### WORK ORDER
Exclude the pictures and reproduce exactly the lines that run from the one holding "Task: Open Area 1 email icon" to the end of the entries below.

##### DATASET EXTRACT #####

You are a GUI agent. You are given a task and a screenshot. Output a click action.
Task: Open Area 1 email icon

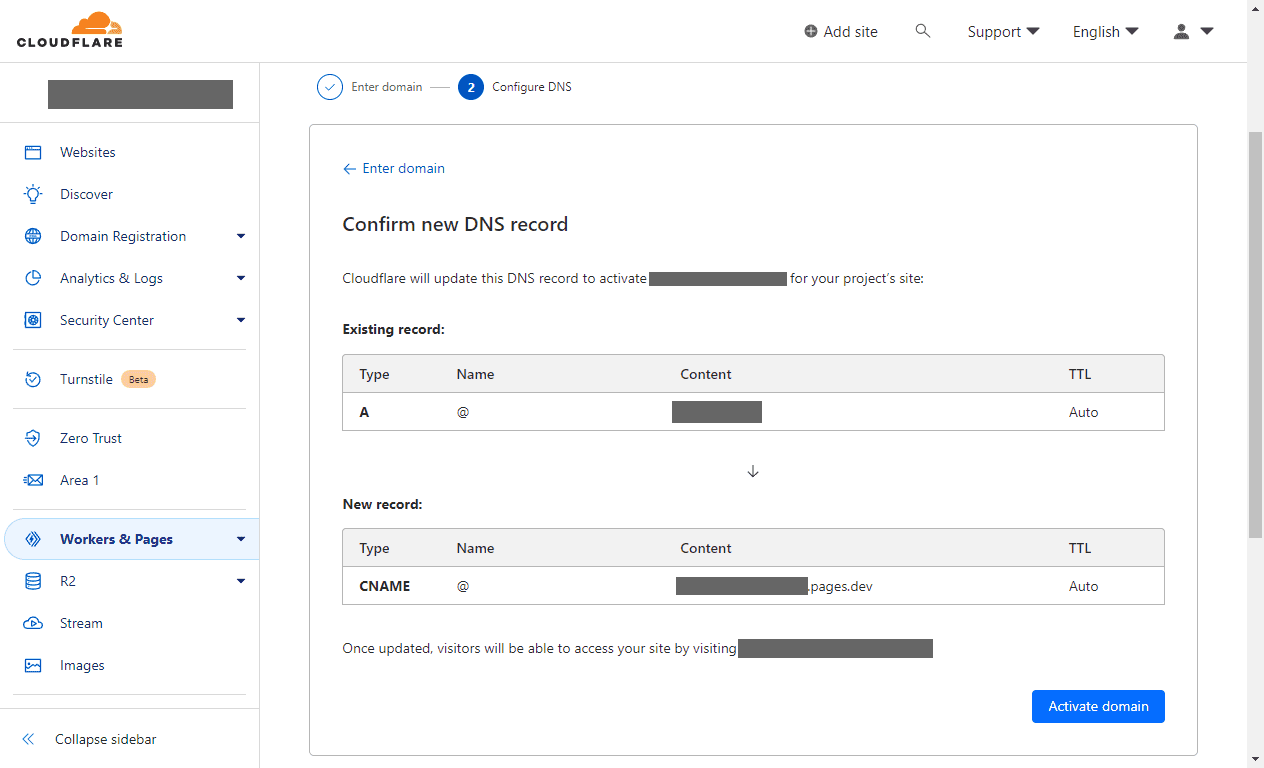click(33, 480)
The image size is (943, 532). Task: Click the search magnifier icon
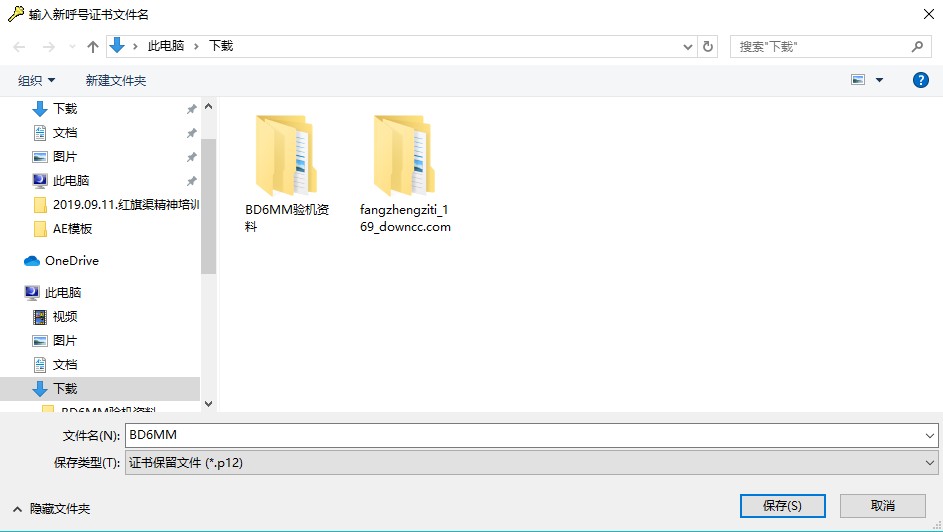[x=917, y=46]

#####

### OUTPUT FOR THIS TASK
Task: Open Area 1 email icon

click(33, 480)
The image size is (943, 532). Task: Click the search magnifier icon
[x=917, y=46]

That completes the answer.